トーマス・ラルヒャー(Thomas Larcher, 1963/9/16 - ) はオーストリアの現代音楽家ですね。現代音楽ピアニストとしての活躍が著名でしたが、今は作曲家としても知られています。

このアルバムは室内楽曲集ですが、Rosamunde Quartett の曲以外にはラルヒャー本人もピアノで参加しています。そこも注目ですね。

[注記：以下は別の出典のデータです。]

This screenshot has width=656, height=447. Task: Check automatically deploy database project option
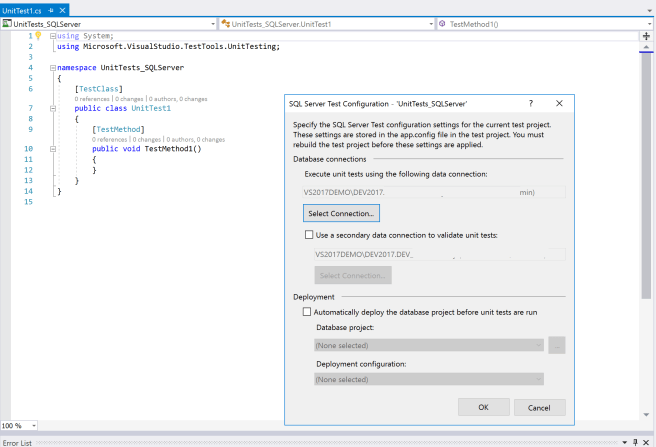coord(308,312)
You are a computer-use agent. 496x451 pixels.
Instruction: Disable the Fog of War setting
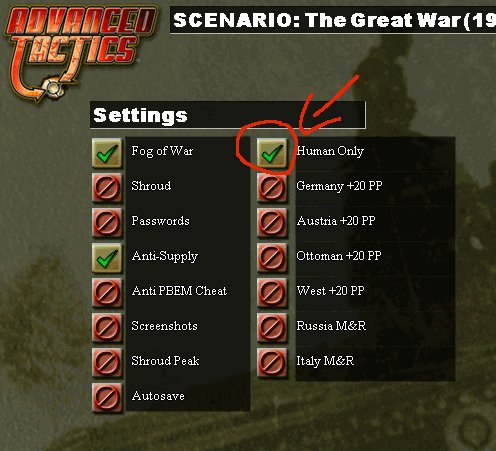tap(107, 153)
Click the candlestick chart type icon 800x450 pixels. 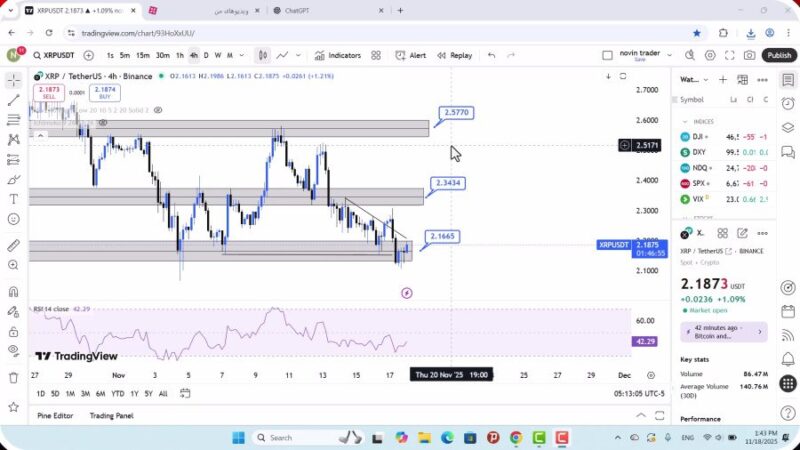pos(262,56)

Ixxu (1998-2004年) String Quartet No. 2
 この曲は四曲目のCold Farmerの属曲とでも言う関係の様です。本人もとても密接な関係を持ちながら大きく異なり、細かな点はCold Farmerと共有する…と言っています。
三楽章13分ほどの曲です。反復トリルを中心とした刺激的でスピード感のある展開で、グリッサンドを主体に変化させた緩徐パートが挟まれます。第三楽章では調性感のある美しい旋律も現れます。
微分音も入るのかもしれませんが、全体としてミニマル感のある前衛で聴き易いですねRosamunde Quartett の演奏になります。

My Illness Is the Medicine I Need (2002年) for soprano, violin, violoncello & piano
 歌の入る楽曲です。歌詞はBenettonのColorsマガジン#47 "Madness/Follia" から引用しているそうです。画像とともに参考にどうぞ。
http://www.colorsmagazine.com/magazine/47
ピアノのクラスターからスタートする強音と静音のコントラストの楽曲で、sopはシュプレッヒゲサングの様な歌いではなく音域の広い現代音楽歌唱です。pfは特殊奏法も使われて、弦二部やsopとのユニゾンも構成します。最後の Once they give… が面白い!?
試しにYouTubeで観てみる?

Mumien (2001/02年) for cello & piano
 刺激的ミニマルですね。反復するパルスのピアノとトリルのチェロの交差で、pfは特殊奏法を入れ 全体は強音と弱音、ハイテンポとスローの組合せですね。ラルヒャーの音楽の骨格の様です。

Cold Farmer (1990年) String Quartet No. 1
 弦楽四重奏曲第一番。アルバム中一番古い曲で、基本は同じミニマル ベースです。本人が言うほどの Ixxu との違いは感じません。古い分だけ全体的に緩さは感じますが…
ちなみに2007年には String Quartet No. 3 "Madhares" をリリースしています。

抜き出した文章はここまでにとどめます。